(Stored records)

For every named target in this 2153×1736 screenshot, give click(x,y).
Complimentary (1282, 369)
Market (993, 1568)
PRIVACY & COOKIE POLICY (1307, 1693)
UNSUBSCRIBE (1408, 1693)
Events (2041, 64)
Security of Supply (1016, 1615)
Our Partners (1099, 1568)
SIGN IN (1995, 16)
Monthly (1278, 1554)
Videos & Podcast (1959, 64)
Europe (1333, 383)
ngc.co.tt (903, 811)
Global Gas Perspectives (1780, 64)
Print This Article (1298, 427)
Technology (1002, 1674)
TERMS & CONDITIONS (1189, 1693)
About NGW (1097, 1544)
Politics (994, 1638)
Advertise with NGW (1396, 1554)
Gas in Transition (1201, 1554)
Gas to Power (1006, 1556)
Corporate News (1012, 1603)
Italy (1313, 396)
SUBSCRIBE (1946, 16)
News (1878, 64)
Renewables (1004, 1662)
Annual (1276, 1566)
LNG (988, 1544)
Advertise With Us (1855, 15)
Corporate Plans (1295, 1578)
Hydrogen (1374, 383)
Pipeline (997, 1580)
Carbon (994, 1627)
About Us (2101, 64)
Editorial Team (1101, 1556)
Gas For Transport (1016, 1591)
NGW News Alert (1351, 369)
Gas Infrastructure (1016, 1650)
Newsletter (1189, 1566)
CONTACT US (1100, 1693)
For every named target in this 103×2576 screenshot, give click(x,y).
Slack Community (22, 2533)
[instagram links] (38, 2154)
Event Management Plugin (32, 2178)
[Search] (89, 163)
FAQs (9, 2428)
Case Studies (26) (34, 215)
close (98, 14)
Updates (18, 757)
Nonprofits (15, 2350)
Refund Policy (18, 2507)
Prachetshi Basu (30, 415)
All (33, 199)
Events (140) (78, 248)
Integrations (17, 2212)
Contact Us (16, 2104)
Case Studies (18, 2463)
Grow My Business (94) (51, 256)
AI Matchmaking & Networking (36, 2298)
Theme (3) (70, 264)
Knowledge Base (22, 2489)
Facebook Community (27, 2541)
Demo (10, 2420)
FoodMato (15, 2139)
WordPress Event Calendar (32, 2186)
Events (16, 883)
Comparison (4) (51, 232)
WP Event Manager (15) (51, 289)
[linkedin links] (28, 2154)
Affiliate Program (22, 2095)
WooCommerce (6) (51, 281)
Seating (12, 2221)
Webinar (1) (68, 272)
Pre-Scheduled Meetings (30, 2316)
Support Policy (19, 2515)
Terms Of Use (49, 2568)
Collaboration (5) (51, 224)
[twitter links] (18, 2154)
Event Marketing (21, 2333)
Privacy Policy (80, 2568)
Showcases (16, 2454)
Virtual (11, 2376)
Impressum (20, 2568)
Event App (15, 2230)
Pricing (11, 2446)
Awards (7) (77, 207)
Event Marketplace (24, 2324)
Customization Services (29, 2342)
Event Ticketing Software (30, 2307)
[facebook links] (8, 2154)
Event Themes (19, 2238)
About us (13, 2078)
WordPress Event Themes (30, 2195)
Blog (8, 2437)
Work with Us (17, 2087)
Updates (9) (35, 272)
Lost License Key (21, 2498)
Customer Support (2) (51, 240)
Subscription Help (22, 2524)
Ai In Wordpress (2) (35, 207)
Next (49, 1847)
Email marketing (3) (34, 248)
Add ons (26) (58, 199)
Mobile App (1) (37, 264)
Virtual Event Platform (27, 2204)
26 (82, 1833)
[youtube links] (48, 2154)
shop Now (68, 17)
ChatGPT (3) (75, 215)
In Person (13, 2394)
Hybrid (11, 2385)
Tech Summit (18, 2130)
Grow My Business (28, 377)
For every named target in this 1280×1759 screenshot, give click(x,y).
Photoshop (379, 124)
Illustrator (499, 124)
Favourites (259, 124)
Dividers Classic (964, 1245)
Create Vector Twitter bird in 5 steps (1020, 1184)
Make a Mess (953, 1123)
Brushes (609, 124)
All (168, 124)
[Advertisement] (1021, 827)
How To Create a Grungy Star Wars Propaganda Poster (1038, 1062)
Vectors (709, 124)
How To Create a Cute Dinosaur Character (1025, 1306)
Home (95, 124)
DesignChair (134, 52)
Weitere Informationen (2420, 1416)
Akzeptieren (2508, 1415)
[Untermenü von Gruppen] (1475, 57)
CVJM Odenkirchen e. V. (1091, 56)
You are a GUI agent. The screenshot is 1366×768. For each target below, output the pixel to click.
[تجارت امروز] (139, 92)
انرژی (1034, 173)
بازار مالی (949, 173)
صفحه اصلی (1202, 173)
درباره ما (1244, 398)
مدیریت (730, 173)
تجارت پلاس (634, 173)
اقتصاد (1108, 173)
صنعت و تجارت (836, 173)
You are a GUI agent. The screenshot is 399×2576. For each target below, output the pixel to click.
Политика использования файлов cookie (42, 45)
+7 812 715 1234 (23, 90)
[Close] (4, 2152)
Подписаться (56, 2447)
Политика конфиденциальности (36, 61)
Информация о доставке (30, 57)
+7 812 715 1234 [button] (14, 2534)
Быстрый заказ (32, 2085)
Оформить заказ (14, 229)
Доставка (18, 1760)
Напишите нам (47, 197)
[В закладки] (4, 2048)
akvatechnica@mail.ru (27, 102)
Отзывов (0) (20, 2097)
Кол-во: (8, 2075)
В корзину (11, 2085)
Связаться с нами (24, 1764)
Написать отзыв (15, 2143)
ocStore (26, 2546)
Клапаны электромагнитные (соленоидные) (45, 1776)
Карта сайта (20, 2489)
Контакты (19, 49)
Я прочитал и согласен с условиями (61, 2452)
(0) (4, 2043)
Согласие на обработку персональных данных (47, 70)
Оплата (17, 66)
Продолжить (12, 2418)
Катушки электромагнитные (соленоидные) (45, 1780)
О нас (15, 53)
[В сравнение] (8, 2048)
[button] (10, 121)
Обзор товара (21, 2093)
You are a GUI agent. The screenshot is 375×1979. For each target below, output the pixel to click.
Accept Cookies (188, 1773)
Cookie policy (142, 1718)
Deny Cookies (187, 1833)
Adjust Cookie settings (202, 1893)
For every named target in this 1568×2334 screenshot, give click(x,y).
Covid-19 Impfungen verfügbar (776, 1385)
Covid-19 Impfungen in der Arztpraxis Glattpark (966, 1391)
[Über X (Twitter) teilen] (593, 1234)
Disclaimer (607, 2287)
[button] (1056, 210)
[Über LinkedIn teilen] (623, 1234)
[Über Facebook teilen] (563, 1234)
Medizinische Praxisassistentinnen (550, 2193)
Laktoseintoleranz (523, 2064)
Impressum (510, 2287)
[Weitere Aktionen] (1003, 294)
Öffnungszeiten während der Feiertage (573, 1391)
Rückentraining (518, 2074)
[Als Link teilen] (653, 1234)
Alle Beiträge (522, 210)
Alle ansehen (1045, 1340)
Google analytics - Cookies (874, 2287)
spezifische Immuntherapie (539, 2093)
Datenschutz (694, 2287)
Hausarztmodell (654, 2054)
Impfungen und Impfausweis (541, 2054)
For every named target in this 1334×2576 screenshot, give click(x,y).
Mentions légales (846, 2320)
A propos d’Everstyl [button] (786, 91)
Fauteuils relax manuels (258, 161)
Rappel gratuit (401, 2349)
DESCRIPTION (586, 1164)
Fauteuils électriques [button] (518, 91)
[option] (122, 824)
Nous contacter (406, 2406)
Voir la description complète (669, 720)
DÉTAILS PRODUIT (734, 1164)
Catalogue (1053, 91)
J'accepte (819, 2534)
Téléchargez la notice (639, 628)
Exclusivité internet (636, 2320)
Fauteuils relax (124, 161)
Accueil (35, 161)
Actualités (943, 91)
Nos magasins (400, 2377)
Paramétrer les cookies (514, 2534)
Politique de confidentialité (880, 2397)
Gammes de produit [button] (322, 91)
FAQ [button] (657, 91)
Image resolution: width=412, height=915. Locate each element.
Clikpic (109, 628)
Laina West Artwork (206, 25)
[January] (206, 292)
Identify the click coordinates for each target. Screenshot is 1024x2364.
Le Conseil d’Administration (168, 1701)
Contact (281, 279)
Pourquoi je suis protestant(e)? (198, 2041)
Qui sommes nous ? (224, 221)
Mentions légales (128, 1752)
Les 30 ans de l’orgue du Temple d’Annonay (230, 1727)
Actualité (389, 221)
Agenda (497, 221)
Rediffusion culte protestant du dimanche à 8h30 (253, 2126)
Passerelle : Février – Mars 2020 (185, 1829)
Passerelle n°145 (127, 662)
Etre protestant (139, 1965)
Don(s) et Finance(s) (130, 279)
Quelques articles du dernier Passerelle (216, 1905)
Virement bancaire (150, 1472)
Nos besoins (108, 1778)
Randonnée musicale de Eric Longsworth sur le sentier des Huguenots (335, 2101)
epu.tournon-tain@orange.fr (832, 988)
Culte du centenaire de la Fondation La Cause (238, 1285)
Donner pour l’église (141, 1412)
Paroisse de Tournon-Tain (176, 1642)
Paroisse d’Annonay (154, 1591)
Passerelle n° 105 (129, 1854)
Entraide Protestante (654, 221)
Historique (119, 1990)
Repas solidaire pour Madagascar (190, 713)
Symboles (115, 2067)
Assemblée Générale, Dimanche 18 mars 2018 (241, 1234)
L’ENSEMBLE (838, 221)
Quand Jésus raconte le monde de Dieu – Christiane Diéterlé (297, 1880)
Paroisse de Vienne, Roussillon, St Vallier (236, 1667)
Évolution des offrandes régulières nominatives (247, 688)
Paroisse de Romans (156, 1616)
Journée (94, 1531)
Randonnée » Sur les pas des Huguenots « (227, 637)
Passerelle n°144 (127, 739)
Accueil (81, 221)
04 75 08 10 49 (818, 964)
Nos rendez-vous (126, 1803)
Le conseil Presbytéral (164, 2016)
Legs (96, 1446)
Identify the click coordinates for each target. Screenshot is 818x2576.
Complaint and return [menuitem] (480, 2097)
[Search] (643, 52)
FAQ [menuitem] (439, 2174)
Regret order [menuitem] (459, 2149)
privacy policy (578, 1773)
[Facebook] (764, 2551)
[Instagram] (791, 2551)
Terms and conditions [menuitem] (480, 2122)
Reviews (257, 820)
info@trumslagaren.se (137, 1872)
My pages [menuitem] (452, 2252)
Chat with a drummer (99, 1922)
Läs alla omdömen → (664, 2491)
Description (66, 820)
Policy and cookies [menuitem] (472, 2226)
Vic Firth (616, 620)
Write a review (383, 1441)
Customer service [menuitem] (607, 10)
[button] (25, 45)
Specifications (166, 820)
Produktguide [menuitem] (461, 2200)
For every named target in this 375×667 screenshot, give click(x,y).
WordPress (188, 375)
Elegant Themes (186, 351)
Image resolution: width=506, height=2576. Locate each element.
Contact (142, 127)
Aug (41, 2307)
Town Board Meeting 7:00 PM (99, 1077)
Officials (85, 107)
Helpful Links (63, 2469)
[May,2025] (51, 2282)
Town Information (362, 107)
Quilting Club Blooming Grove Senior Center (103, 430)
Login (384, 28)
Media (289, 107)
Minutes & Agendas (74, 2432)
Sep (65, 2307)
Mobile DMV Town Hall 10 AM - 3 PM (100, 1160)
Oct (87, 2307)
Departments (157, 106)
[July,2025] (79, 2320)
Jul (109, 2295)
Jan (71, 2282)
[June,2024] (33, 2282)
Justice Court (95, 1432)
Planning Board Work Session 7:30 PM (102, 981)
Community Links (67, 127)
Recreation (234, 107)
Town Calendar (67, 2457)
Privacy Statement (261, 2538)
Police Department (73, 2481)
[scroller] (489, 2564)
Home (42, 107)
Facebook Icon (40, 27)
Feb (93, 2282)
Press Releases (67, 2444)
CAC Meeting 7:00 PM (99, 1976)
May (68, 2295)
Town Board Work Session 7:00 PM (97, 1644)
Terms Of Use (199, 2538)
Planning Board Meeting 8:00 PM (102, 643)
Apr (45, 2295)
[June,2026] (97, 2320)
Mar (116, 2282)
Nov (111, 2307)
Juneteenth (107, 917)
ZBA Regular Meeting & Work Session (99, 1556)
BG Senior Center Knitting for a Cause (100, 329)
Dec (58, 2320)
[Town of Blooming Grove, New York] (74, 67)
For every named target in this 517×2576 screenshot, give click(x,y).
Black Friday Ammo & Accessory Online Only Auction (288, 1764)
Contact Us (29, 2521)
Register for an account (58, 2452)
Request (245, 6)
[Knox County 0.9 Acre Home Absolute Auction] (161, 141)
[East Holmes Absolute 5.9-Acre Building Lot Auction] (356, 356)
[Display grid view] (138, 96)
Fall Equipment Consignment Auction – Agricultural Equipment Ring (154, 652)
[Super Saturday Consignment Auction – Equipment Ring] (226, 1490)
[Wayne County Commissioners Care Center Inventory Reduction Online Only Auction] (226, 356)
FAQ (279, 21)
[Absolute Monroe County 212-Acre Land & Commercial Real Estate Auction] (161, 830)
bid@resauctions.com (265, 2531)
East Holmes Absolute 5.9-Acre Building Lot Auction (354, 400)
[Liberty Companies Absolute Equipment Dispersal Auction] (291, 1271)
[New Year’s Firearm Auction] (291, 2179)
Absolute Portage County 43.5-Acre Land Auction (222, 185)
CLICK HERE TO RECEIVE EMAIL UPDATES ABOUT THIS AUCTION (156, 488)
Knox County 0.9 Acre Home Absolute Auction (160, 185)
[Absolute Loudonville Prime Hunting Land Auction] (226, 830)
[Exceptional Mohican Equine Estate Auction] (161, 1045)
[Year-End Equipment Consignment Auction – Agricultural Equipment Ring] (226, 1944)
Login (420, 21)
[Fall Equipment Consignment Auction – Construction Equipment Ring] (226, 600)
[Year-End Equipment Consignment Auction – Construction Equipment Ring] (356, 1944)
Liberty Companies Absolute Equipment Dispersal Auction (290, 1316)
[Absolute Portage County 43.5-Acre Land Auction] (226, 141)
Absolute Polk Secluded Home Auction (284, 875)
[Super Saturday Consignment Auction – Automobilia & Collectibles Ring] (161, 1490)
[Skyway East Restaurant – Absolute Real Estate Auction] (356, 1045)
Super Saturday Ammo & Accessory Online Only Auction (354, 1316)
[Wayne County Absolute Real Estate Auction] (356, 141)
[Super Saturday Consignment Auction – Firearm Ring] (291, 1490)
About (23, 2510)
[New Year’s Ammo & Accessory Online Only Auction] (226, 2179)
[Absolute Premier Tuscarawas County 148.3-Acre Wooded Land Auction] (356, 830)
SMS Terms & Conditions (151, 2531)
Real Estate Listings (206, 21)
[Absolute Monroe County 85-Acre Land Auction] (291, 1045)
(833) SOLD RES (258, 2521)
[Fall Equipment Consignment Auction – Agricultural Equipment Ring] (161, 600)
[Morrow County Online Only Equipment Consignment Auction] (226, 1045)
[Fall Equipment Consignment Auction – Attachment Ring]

▶ _About this task_
Only the count should be given: the number of lines in the entries above containing the word "Companies".

▶ _Exercise solution_
2